Ah the internet. Trust me, it has definite pros, but man, the cons can sometimes make it a bit overwhelming. Especially in the world of fitness where information is given out like candy. Let’s call it how it is, not all information being provided is good information. In fact, when people throw out theory as fact, they confuse people and we end up with professionals that are more confused than ever. No better example than with some of the confusion surrounding core exercises focusing on anti-rotation.
To be honest, I never thought such a topic would be one that would be debated. However, leave it to the internet to create a discussion if anti-rotational training is valid. In order to fully understand we should look at both sides of the spectrum.
So, why would one ever use anti-rotational training? After all, most people just want to feel their abs when they train their core. The reality is that if we want good looking abs, core exercises are not the key, low body fat levels are more so. That leaves us to wondering if core exercises really mean anything?
The easiest way to explain the role of the core is to be a communication system of the lower body to upper body and vice versa.
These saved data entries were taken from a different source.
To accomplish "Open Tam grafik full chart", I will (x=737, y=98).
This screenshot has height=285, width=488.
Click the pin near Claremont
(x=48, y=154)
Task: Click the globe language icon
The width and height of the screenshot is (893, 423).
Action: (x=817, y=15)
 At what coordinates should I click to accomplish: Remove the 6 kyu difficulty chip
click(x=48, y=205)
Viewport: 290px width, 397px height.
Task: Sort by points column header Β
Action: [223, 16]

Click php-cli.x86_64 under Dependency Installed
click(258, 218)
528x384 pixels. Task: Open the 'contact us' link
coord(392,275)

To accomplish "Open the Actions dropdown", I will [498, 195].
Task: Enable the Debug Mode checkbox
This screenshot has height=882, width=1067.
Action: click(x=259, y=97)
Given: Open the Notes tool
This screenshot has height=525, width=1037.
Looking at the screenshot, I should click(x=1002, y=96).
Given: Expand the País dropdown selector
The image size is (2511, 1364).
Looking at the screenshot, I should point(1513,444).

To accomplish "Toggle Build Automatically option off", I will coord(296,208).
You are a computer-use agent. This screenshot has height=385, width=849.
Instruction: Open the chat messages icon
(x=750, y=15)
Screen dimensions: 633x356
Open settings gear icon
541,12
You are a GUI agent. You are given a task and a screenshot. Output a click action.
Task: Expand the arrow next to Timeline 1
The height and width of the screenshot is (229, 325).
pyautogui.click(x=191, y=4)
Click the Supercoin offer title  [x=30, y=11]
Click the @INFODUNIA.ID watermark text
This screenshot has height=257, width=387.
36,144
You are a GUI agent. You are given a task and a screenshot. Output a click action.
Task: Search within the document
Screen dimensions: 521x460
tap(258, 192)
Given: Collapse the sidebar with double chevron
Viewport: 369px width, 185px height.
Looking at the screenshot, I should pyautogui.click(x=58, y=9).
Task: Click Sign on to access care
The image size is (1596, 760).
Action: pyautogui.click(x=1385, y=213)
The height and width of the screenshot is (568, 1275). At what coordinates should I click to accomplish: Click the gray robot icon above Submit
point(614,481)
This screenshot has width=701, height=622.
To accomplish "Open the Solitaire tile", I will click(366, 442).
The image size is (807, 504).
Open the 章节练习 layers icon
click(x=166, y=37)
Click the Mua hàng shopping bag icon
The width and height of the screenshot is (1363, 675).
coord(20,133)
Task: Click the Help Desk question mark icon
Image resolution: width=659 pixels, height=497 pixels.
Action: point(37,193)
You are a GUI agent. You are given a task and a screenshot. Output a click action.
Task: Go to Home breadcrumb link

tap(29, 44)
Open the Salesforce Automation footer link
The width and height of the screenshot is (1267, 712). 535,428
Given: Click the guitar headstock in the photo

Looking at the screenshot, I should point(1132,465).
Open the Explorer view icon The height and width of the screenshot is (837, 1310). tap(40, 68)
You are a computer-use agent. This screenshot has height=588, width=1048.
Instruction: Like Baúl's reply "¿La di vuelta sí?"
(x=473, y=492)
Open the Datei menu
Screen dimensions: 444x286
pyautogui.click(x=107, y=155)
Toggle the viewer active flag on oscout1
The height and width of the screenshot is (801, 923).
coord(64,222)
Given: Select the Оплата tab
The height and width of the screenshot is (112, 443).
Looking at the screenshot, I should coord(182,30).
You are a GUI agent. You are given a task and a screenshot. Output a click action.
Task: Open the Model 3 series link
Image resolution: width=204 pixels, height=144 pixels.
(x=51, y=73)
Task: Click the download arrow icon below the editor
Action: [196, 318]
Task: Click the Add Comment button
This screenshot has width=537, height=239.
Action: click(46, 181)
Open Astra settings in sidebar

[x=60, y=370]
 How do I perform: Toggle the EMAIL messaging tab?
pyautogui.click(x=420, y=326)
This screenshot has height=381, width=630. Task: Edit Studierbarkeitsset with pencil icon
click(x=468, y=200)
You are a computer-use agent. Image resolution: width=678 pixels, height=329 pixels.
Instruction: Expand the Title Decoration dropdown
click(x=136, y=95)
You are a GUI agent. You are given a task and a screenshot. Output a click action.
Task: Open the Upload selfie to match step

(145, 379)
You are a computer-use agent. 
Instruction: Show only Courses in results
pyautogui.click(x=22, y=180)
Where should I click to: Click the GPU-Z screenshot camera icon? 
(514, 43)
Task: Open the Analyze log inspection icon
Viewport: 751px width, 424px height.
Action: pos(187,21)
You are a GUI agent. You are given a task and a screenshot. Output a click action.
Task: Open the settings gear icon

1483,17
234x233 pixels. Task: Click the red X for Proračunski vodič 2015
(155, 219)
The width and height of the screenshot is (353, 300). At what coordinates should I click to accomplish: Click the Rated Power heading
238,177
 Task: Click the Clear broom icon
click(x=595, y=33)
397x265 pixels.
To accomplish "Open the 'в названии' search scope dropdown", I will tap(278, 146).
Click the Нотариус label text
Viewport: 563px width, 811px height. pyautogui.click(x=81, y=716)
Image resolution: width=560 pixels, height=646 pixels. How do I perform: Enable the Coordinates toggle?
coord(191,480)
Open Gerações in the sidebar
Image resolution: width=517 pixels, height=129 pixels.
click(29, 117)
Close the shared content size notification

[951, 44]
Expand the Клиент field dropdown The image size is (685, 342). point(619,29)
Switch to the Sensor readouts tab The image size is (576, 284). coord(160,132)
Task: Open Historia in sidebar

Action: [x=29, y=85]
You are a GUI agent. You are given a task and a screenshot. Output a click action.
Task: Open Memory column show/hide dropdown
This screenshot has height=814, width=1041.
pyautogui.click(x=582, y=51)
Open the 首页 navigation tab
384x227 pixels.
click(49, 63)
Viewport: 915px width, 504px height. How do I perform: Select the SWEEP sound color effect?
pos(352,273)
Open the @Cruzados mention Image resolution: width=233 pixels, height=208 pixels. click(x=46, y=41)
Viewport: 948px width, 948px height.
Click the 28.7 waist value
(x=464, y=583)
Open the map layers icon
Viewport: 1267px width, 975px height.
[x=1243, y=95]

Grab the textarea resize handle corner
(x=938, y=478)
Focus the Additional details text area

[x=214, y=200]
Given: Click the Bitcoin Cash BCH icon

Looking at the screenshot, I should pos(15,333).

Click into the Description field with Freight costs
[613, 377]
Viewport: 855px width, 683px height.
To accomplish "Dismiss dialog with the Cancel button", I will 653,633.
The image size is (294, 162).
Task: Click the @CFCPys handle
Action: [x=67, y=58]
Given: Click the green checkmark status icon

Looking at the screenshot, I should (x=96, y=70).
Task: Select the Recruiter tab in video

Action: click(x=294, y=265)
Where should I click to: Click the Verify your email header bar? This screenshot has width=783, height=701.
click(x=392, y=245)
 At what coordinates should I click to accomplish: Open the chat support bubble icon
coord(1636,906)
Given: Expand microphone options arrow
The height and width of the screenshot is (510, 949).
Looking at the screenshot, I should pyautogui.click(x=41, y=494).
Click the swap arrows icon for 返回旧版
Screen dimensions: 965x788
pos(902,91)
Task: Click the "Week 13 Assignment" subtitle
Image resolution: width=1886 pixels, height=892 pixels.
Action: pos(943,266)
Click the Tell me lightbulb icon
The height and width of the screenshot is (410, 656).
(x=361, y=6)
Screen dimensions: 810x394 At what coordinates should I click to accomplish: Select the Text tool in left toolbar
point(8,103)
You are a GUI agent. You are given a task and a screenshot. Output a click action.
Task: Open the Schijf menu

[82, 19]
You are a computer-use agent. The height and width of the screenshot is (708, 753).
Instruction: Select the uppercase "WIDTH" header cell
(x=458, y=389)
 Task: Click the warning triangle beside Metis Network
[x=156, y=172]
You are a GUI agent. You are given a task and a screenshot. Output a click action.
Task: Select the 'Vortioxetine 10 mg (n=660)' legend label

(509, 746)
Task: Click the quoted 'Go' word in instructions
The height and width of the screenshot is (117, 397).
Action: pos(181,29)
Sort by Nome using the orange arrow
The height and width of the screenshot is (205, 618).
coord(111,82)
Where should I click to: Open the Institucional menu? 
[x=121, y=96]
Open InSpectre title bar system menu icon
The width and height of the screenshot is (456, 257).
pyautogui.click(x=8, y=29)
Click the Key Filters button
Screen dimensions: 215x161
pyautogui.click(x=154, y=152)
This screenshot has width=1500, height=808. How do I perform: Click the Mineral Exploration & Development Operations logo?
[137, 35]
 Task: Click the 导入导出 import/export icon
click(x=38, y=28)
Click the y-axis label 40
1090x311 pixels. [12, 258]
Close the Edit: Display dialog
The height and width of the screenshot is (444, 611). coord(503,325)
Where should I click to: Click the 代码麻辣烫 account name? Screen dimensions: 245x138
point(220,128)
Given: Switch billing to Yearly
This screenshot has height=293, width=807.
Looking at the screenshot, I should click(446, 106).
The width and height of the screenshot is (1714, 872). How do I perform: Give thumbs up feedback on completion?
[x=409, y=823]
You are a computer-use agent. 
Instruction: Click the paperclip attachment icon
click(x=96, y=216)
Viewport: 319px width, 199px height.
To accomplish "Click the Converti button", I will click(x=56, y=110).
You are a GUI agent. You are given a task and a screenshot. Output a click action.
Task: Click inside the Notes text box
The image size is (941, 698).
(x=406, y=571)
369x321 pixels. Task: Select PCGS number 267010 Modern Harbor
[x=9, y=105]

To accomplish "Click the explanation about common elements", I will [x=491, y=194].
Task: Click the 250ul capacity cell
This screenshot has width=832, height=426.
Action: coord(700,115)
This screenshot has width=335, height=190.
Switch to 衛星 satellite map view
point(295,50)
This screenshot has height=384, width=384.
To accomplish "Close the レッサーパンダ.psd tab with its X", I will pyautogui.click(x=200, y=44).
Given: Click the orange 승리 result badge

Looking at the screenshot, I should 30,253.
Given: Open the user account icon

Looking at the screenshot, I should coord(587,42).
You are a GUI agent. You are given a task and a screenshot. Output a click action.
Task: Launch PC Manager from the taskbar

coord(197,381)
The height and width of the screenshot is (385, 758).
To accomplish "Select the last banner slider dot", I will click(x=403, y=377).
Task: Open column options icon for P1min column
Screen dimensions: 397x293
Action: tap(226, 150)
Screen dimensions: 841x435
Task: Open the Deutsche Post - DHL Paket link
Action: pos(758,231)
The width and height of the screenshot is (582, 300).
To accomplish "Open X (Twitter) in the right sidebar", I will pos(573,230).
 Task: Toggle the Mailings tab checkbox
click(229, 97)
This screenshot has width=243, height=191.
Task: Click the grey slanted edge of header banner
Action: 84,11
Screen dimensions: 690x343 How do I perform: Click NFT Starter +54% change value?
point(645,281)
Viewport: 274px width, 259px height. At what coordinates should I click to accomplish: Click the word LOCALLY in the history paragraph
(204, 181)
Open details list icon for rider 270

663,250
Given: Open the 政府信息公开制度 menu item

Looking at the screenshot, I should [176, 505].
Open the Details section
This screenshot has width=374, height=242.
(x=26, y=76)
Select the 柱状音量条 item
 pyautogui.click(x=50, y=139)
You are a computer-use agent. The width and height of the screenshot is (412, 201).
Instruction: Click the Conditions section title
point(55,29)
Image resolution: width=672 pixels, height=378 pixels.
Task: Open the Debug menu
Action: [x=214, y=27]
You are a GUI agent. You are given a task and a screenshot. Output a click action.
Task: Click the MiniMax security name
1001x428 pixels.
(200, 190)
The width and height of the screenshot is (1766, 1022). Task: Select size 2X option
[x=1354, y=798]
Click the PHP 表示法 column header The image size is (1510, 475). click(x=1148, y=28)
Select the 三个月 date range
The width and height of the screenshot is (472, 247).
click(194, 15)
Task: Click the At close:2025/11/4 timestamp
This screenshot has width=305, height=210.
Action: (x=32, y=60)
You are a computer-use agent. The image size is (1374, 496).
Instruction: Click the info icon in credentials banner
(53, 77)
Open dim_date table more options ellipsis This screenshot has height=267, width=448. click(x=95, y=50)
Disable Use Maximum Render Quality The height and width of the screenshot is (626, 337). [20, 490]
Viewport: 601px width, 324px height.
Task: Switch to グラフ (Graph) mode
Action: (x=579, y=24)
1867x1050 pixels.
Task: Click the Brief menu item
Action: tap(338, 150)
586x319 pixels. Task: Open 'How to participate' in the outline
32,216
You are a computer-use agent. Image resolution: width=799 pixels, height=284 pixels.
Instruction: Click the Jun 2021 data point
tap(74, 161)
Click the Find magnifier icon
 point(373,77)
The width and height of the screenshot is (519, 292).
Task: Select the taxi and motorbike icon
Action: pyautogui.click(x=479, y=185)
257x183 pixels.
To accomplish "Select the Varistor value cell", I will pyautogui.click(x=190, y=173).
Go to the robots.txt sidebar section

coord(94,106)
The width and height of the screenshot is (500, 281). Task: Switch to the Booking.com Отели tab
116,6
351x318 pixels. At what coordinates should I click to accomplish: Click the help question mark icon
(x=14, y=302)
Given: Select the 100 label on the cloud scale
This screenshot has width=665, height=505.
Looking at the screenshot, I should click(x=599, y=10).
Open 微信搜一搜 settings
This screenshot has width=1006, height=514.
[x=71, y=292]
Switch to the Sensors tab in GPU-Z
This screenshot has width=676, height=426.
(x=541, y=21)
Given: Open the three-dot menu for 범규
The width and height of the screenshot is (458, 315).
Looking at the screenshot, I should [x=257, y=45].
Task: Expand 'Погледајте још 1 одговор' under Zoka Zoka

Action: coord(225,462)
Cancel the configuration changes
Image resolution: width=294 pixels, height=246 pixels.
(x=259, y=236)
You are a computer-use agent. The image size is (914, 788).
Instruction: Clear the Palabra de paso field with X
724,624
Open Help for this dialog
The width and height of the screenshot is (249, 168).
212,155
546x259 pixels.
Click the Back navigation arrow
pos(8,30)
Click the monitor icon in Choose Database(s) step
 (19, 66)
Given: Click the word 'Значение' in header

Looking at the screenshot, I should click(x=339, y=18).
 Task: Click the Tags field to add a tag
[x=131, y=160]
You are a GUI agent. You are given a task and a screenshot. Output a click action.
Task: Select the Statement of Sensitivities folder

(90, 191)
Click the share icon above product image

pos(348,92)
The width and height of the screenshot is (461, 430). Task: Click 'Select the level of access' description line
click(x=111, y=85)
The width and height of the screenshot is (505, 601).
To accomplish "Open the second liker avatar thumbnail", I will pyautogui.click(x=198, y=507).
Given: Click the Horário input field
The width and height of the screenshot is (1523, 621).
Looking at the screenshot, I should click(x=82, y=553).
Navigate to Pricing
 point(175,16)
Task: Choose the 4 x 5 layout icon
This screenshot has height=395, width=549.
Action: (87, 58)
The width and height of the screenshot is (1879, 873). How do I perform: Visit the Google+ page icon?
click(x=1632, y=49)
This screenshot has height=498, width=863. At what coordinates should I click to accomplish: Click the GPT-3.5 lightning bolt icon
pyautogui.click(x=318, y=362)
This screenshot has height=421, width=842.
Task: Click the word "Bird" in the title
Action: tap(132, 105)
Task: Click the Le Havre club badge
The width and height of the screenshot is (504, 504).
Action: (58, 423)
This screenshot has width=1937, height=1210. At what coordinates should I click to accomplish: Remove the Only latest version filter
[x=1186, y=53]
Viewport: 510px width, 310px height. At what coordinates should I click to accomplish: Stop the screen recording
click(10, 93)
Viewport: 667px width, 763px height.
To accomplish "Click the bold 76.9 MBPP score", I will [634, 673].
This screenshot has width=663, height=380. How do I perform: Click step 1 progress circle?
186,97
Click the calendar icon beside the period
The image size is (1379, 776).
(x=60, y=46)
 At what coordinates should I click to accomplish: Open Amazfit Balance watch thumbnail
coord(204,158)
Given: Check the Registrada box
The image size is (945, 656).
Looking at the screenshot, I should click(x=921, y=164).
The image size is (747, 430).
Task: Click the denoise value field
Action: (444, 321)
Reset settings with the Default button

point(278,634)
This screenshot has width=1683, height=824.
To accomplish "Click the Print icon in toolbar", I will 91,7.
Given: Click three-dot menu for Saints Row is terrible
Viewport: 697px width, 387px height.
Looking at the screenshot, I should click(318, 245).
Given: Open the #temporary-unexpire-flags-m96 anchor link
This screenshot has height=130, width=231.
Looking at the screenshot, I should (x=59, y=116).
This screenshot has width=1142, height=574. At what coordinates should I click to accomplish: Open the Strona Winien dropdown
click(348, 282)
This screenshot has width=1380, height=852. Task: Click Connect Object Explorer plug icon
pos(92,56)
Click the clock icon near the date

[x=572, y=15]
If we don’t have good communication we can’t use either the legs or arms to their full potential. If we look at walking (the foundational movement pattern we have discussed many times) or arms and legs work in opposites to create motion. This makes us more stable, faster, more efficient, and move better overall.
If our core can’t resist unwanted movement, not only can the extremities not perform to their potential, but we start building dysfunction and stress the common three areas of knees, low backs, and shoulders.
Looking at our core, it is a cylinder more than anything that is designed to allow movement, but help us resist unwanted movement that causes issues in our body.
You don’t have to take my word for it, renown physical therapist Shirley Sahrmann has stated, “During most daily activities, the primary role of the abdominal muscles is to provide isometric support and limit the degree of rotation of the trunk… A large percentage of low back problems occur because the abdominal muscles are not maintaining tight control over the rotation between the pelvis and the spine at the L5- S1 level.”
Famed physical therapist Gray Cook, has a similar philosophy and why drills like lifts/chops are a big part of his FMS system. According to Cook, the concept of rotary training involves stabilizing against a rotational force rather than simply rotating.
In DVRT we use the concepts of connection and tension to make lifts/chops even better by “pulling apart” the Ultimate Sandbag in versions like these.
Finally we have world renown expert, Dr. Stuart McGill on the function of the core, “…now we can answer the question – what is the core. Proximal stiffness occurs between the ball and socket joints – ie. the hips and shoulders. It involves all of the muscles in the torso. They function primarily to stop motion. They should be trained this way. The core also involves the muscles that cross the ball and socket joints that have distal connections – psoas, the gluteals, latissimus, pecs, etc.”
Hopefully this all makes sense why teaching people how to resist motion is essential in layering to more complex patterns like rotation. Most people totally misunderstand rotation and don’t realize that it comes from the feet and hips, NOT the low back. If we don’t pattern anti-rotation first, then teaching people rotation is EXTREMELY difficult!
What you probably are finding is that discussions about core exercises is often more complicated than we may first believe. That even when we are talking about the core we are discussing the full body and how our core exercises function with the whole body!
I get we live in the age of sound bites and it is easy to want to rally around ideas like, “we rotate in life don’t we want to do just that?” The problem comes with not understanding what goes into these motions, who they are right for and not as well. How do we build them and what do our exercises teach the body and person about the movement.
Functional fitness forces us to be more responsible about the knowledge of the body, but that extra effort pays off ten fold when it comes to the benefits we are repaid with!